Referring Layer Decomposition¶
Conference: ICLR 2026
arXiv: 2602.19358
Code: https://yaojie-shen.github.io/project/RLD/
Area: Image Decomposition / Image Editing
Keywords: Layer Decomposition, RGBA Layers, Multimodal Referring Input, Data Engine, RefLayer
TL;DR¶
The authors propose the Referring Layer Decomposition (RLD) task to predict complete RGBA layers from a single RGB image based on flexible user prompts (spatial, textual, or hybrid).

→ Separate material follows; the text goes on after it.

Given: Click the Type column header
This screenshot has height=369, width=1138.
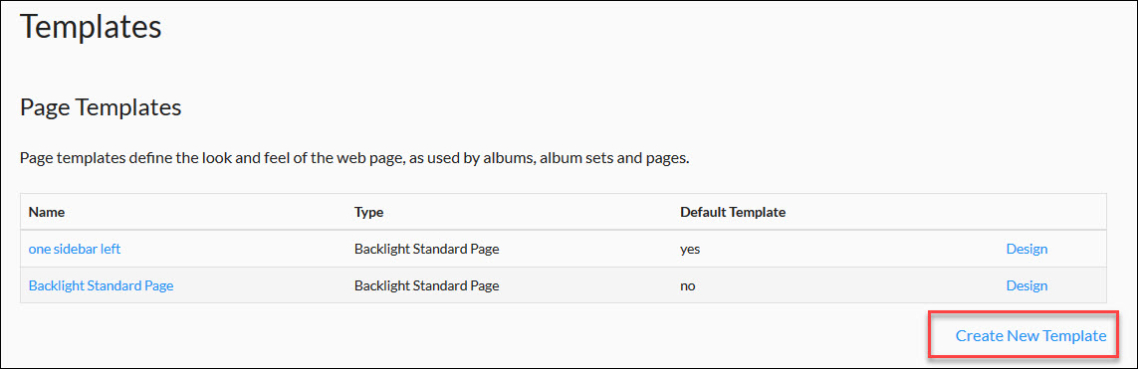Looking at the screenshot, I should (x=369, y=213).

They also construct the RefLade dataset with 1.11 million samples and an automated evaluation protocol.
Background & Motivation¶
Modern generative models typically process images as a whole and lack explicit representation of individual scene elements, making selective manipulation, cross-editing consistency, and semantic alignment difficult. Image layers (visual units in RGBA format) provide a more intuitive framework, similar to the layer-based workflow in Photoshop.
Limitations of Prior Work: - MuLAn: Limited data scale (44K images), with a success rate of only 36%. - Text2Layer: Restricted to separating only two layers (foreground/background). - LayerDecomp: Relies on synthetic supervision and requires target masks.

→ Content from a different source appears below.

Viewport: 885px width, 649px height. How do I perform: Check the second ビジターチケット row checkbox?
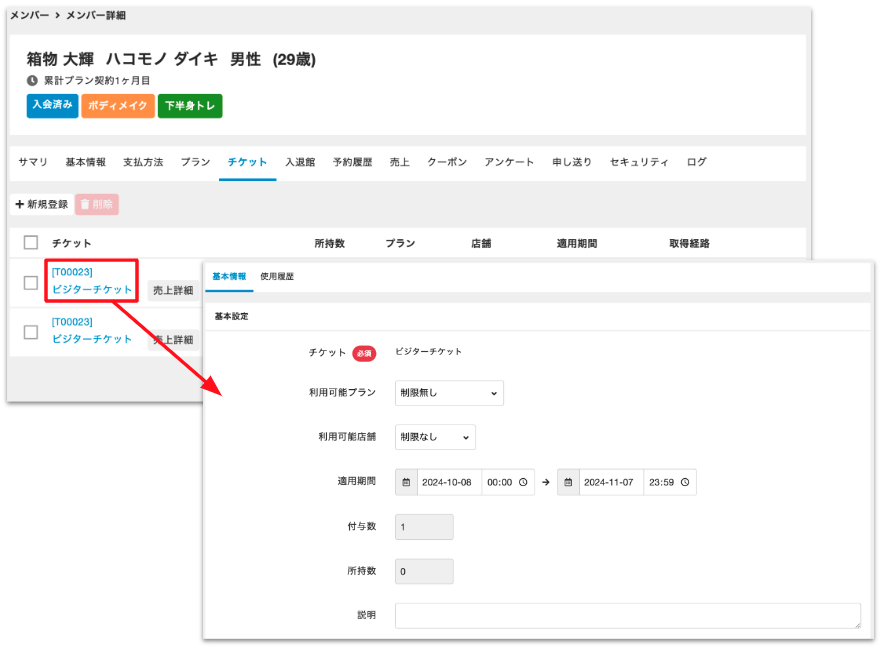tap(31, 332)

The core novelty of the RLD task lies in its support for multiple user prompts (points, boxes, masks, text) to achieve on-demand extraction of target RGBA layers.
Method¶
Overall Architecture¶
RLD decomposes the "prompt-based layer extraction" task into three mutually supporting components. The pipeline follows the sequence of "Data Generation → Model Training → Quality Evaluation". The first component is the RefLade data engine, which uses a six-stage pipeline to automatically process single RGB images into "prompt + corresponding full RGBA layer" training triplets while completing areas occluded by the foreground. The second component is the RefLayer model, based on Stable Diffusion 3, which encodes arbitrary spatial/textual prompts into a unified input to output RGBA layers with a transparency channel. The third component is a tri-dimensional evaluation protocol that automatically scores extraction quality across three axes: visibility fidelity, occlusion completion, and composition naturalness, aligning with human preferences. Together, these provide training data, a reference implementation, and scoring standards for the task.
%%{init: {'flowchart': {'rankSpacing': 24, 'nodeSpacing': 28, 'padding': 6, 'wrappingWidth': 400, 'subGraphTitleMargin': {'top': 8, 'bottom': 16}}}%%
flowchart TD
IN["Single RGB Image"]
subgraph ENG["RefLade Data Engine (Design 1)"]
direction TB
S1["Pre-filtering<br/>Filter low-quality"] --> S2["Scene Understanding<br/>Detection+Seg+Grounding"]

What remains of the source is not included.